“Nunca”, dirían los activistas desde los medios de comunicación; “jamás”, escribirían los militantes del odio que cada día se ensañan contra los peruanos que trabajan honestamente por sus familias aquí o en el exterior, “de ninguna manera”, afirmarían las ONG politizadas que subvencionan la violencia política. Sin embargo, hoy, este fin de semana, se muerden los labios para no gritar su vergüenza absoluta en un proceso electoral que comenzó con irregularidades provocadas por el agente Corvetto -de las filas del submundo caviar- y que, en esta segunda vuelta, ya sin ese oscuro personaje pernicioso, se afrontó con una inmensa campaña de formación rápida de una red impresionante de personeros en defensa del Voto ciudadano, tarea que demuestra la institucionalización que debe consolidar en el curso del tiempo el partido Fuerza Popular, a fin de darle secuencia a su liderazgo nacional.
Mesa a Mesa, Voto a Voto, el país ha visto estos largos días como la prudencia de Keiko Fujimori y su entorno en el partido han sabido sumar silencio estratégico y palabras precisas para no caer en el “dicen que dijo”, algo tan peruano en la ausencia de argumentos, como las páginas de los medios contrarios a la democracia y la Libertad.
El Perú, con gran entereza ha derrotado a las izquierdas del odio, a las izquierdas de la violencia, de bloqueos de carreteras, incendios de locales públicos y privados, izquierda asesina de Policías y miembros de nuestra Fuerzas Armadas, izquierda que paraliza la educación de millones de niños, opuesta a la formación de los estudiantes en las universidades, opuesta a tener asistencia en salud de calidad, opuesta al ahorro de cada persona, opuesta al emprendimiento privado, opuesta a las inversiones que aseguran empleo, progreso y desarrollo.
Hoy que escribo esta columna, me siento agradecido con Dios y cada peruano que fue a votar, a quienes vi en mi local y Mesa de Sufragio en sillas de ruedas, caminando a duras penas, muy jóvenes que venían apresurados por volver a su trabajo, una enfermera que pidió permiso para que el Perú no siga enfermo y su voto lo alivie, mamás embarazadas, papás con un bebé de meses de nacido en su coche y papás con uno, dos y hasta cinco hijos con quienes reímos mucho al decirles que podían ir a mirar como su padre votaba sin equivocarse; gente de valentía, ciudadanos del Perú, cada uno en su convicción respetable, pero con una amplia mirada de esperanza.
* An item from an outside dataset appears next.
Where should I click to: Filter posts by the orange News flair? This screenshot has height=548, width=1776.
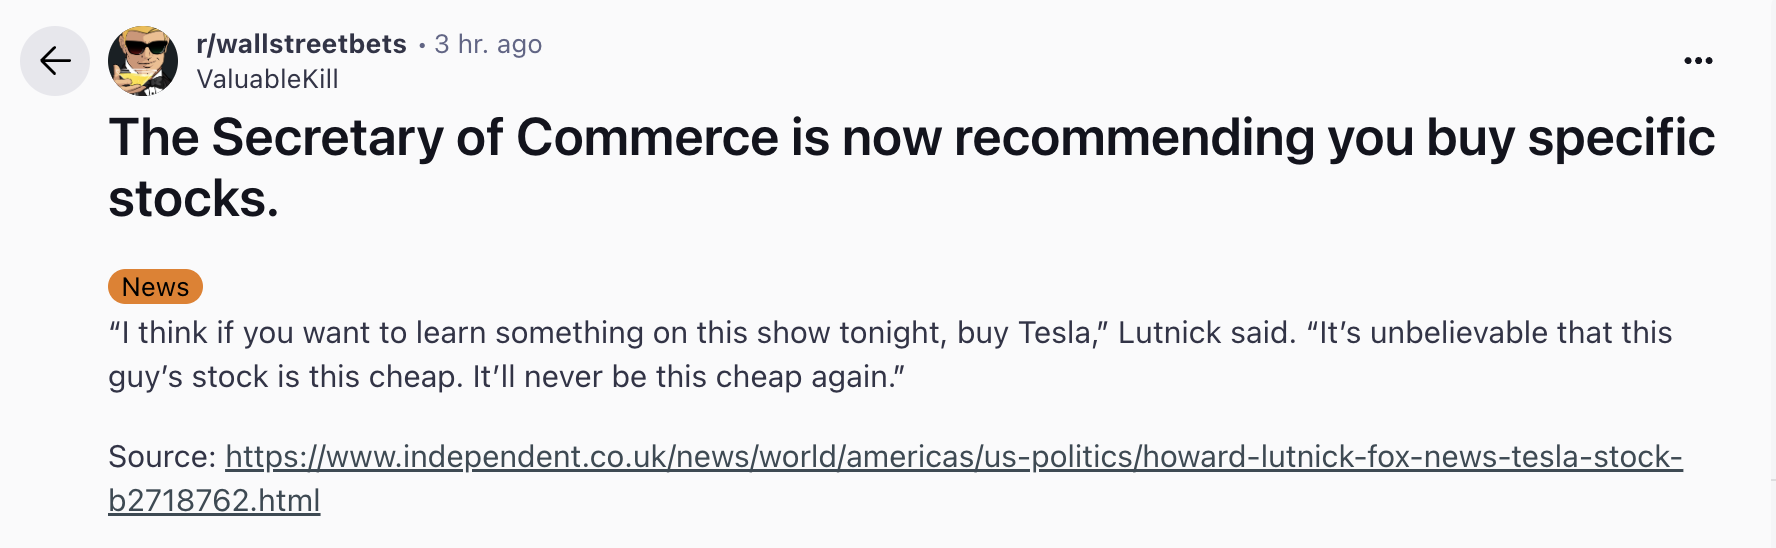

Eso fue en mi Mesa de Sufragio en Lima, como era al mismo tiempo en Juliaca, Nueva York, Paris, Madrid, Huancayo, Miami y Pozuzo, Chiclayo, Trujillo y cada lugar en el mundo adonde podían llegar los que hicieron el esfuerzo cívico de hacerlo.
Me siento alegre y preocupado. Alegre por el triunfo de una opción por la democracia, pero preocupado porque tenemos que hacer defensa de la Democracia y la Liberad, ante la segura desesperación totalitaria de la izquierda que no acepta los resultados cuando son perdedores. Esa preocupación va hacia lado de las izquierdas, en plural; son perniciosas, doble discurso y de gran hipocresía, herramientas que usan para ir engañando mientras mueven con ira y maldad a los que pueden caer en el discurso y trampa extremista, en el camino marxista de la violencia, como pasó en la época del terrorismo comunista defendido por algunos medios de su entorno y adicción.
Tenemos tareas ciudadanas los que no somos militantes de Fuerza Popular, pero dimos nuestro voto consciente a Keiko Fujimori: ayudar a rehabilitar la Democracia, ayudar a defender la Libertad.